Their season came to a heartbreaking end, however, with a one-point loss to the Hurricanes in their quarter-final.
The Chiefs are a well-rounded team who perform well both with the ball in hand and without it, and that’s no great surprise when you look at some of their star power. New co-captain Brodie Retallick is the best forward in World Rugby, while Damian McKenzie was a standout last year after moving from fullback to first-five, winning his third Super Rugby player of the year award in as many years.
The Chiefs score at a healthy rate, averaging just under four tries and 30 points a game, put up great running and kicking metre numbers while also sporting enviable figures in terms of how often they can reach the gain line or bust tackles.
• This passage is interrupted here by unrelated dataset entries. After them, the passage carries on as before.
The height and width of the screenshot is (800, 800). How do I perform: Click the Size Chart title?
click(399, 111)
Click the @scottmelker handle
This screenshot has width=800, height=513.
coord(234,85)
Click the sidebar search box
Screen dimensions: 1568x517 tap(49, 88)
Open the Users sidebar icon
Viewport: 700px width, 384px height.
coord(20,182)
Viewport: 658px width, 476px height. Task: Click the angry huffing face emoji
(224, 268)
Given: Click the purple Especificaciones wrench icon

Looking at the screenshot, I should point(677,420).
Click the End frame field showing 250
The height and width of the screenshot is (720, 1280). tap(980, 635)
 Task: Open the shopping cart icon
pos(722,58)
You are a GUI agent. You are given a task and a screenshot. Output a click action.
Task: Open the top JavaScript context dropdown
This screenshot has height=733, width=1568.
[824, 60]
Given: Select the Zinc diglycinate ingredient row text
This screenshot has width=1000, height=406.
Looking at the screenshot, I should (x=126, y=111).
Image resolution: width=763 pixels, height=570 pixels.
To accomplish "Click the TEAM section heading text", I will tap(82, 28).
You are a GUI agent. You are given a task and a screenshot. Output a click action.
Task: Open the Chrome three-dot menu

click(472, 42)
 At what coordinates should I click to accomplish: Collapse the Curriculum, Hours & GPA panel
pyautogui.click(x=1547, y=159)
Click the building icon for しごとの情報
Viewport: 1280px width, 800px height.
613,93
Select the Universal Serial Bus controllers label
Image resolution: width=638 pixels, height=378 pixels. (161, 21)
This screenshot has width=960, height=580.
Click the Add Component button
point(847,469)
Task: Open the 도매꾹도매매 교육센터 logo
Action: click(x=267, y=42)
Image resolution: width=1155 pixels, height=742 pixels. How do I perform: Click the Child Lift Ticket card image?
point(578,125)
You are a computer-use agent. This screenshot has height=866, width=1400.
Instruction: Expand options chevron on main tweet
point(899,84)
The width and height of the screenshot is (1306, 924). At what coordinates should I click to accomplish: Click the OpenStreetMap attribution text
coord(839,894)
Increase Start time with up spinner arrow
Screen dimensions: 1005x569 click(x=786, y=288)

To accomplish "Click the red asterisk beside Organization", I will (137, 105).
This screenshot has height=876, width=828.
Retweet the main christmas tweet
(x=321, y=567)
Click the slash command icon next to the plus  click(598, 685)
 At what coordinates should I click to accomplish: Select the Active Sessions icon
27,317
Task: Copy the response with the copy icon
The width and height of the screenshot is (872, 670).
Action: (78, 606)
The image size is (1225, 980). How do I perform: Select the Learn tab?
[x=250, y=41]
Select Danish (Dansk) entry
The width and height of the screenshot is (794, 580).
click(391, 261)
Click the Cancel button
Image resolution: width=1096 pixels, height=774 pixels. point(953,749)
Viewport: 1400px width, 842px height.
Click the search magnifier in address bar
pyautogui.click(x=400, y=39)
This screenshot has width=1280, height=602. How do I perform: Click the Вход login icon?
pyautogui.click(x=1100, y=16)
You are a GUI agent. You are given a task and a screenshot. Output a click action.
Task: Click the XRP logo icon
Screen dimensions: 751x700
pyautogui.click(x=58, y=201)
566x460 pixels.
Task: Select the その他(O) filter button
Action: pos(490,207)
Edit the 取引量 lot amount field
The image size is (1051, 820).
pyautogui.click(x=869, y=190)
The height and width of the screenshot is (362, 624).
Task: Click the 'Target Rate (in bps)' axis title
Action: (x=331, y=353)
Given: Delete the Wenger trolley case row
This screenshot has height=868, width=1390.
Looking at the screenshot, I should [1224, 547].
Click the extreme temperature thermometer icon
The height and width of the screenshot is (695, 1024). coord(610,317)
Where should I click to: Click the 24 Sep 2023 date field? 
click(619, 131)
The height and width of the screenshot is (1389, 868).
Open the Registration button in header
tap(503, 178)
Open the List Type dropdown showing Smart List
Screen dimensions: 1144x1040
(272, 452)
Even their offload numbers were amongst the competition’s best last year.
This is a team as dangerous as any other in possession – but they’re no slouches when it’s time to defend either.
In terms of points conceded, tries and conceded and missed tackles, the Chiefs were a top three team in all categories last season.
The Chiefs still have a stacked list, but a fair bit of quality has left the side over the offseason and it doesn’t look like they’ve got level with their replacements.
Liam Messam, Karl Tu’inukuafe and Toni Pulu weren’t necessarily automatic members of the first XV, but their collective loss definitely leaves the team thinner than they would like.
Charlie Ngatai’s move to France hurts too although, given his injury history, his loss will be felt most from a leadership perspective.
But the biggest loss is a player still on the Chiefs’ books: co-captain Sam Cane. After being hit hard by injury last year, it looks like the side will have to make do without their star All Blacks back-rower.
Cane suffered a broken neck playing for New Zealand against the Springboks last year, and getting back to the field in time for the World Cup looks a daunting prospect, let alone lining up during the Super Rugby season.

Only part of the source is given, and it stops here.